You can rent video generation as an API. It works, it's expensive, and your prompts go through someone else's infrastructure. For one of my recent projects, neither of those was acceptable — the workload was high-volume and the prompts contained pre-release product material that had to stay on my hardware. So I built a self-hosted browser portal around an open-source 22B-parameter audio-video diffusion model, running on a single Blackwell-class GPU with ~96 GB of VRAM.
This post is about how to fit a model that wants ~50 GB just for its decode pass into a budget where another LLM serving stack is already holding 34 GB on the same GPU. Most of it is about VRAM accounting.
The Model Class
The diffusion model used is a Diffusion Transformer (DiT), not U-Net based. It does joint audio + video in one forward pass over a single token sequence that mixes video patches and audio mel patches with cross-modal attention. That architecture is the reason lip-synced dialogue and motion-synced foley fall out of one inference run rather than requiring separate audio post-processing.
The downside is VRAM. The joint sequence is long, and naive decoding of long outputs blows past the GPU budget catastrophically.
Three Models, Sequentially Loaded
| Model | Role | Size | When |
|---|---|---|---|
| Text encoder (12B) | Encodes prompt to per-token embeddings | ~25 GB BF16 | Loaded → encoded → freed |
| Diffusion transformer (22B) | Denoises the latent audio-video stream | ~22 GB after FP8 cast | Loaded after encoder freed |
| Video VAE + audio VAE + vocoder | Decodes latents → frames + waveform | ~3 GB | Bundled with diffusion checkpoint |
The non-obvious move is freeing the text encoder before loading the diffusion transformer. The temptation is to keep the encoder warm — you'll need it again on the next job. But the encoder is 25 GB and the diffusion model is 22 GB. Holding both means you've spent ~47 GB before you've decoded a single frame. Free aggressively.
FP8-Cast Quantisation
| BF16 | FP8-cast | |
|---|---|---|
| Weight storage | ~44 GB | ~22 GB |
| Compute | BF16 | Upcast to BF16 only for active matmul |
| Accuracy delta | baseline | <1% measured loss |
| Hardware requirement | Any | Blackwell (compute capability 12.0) |
At load time, weights of selected linear layers (attention to_q/k/v/out, FF projections) are cast BF16 → FP8 (e4m3fn). During the forward pass, they're upcast back to BF16 only for the active matmul. The savings: ~5.5 GB on the 22B model, sub-1% measured accuracy loss.
This is hardware-specific. It requires Blackwell. On older silicon, FP8-cast either doesn't work or doesn't save you anything because the upcast cost eats the memory win.
Tiled VAE Decode: The Unblocker for Long Outputs
The first version of the portal capped output at ~5 seconds. I wanted 20.
The problem: the stock one-stage CLI tries to decode all frames in a single conv3d. At 361 frames, that requires ~50 GB in one allocation — and OOMs on a 96 GB GPU because nothing else can fit alongside it.
The fix: a wrapper that builds a TilingConfig and feeds explicit chunk count to the decoder.
| Tile parameter | Value |
|---|---|
| Spatial tile | 512 px |
| Temporal tile | 64 frames |
| Overlap | 24 frames |
Same algorithm, smaller per-step buffers. Adds ~30 s of decode wall-clock but raises the practical output ceiling from ~5 s to 20 s.
The pipeline class itself supports tiling. The upstream one-stage CLI just hardcodes video_chunks_number=1. Wrapping rather than forking the upstream code keeps the install lean and the upgrade path clean — when upstream releases a new version, I rebase the wrapper instead of merging a fork.
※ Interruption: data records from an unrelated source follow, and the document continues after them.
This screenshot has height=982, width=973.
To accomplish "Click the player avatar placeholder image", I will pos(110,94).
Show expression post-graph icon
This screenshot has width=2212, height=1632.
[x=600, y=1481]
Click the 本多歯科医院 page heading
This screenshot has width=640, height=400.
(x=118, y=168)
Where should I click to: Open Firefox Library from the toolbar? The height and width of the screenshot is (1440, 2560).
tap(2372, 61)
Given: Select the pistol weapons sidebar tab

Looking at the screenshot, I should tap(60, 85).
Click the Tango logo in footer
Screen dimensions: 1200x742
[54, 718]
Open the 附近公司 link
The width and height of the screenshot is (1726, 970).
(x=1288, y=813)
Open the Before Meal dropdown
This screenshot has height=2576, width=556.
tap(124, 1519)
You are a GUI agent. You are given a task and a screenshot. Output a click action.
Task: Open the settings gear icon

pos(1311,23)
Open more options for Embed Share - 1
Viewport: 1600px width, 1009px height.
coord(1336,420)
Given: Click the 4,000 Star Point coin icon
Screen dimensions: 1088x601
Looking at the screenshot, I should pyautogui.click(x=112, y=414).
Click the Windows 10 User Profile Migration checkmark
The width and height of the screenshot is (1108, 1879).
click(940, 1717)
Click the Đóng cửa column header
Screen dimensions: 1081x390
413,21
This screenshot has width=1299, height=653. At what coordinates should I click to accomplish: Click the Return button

Subprocess-Per-Job VRAM Isolation
Every generation forks a fresh Python process with the diffusion venv. When the job finishes — or is cancelled, or crashes — the OS reclaims all VRAM. An idle portal uses 0 GPU.
This matters enormously when other workloads share the GPU continuously. A vLLM serving stack on the same machine holds 34 GB constantly. If the diffusion subprocess leaked even a couple of GB between jobs, the LLM stack would OOM by the third generation.
The cost: ~12 s warmup per job (Python startup + model load). The benefit: GPU memory accounting becomes the OS's job rather than a Python reference-counting problem. For a workload where jobs take 50 s to 7 minutes, 12 s warmup is acceptable.
Sequential Job Queue
A single worker thread drains a queue.Queue. No two diffusion subprocesses ever fight for VRAM. No concurrency above the GPU layer.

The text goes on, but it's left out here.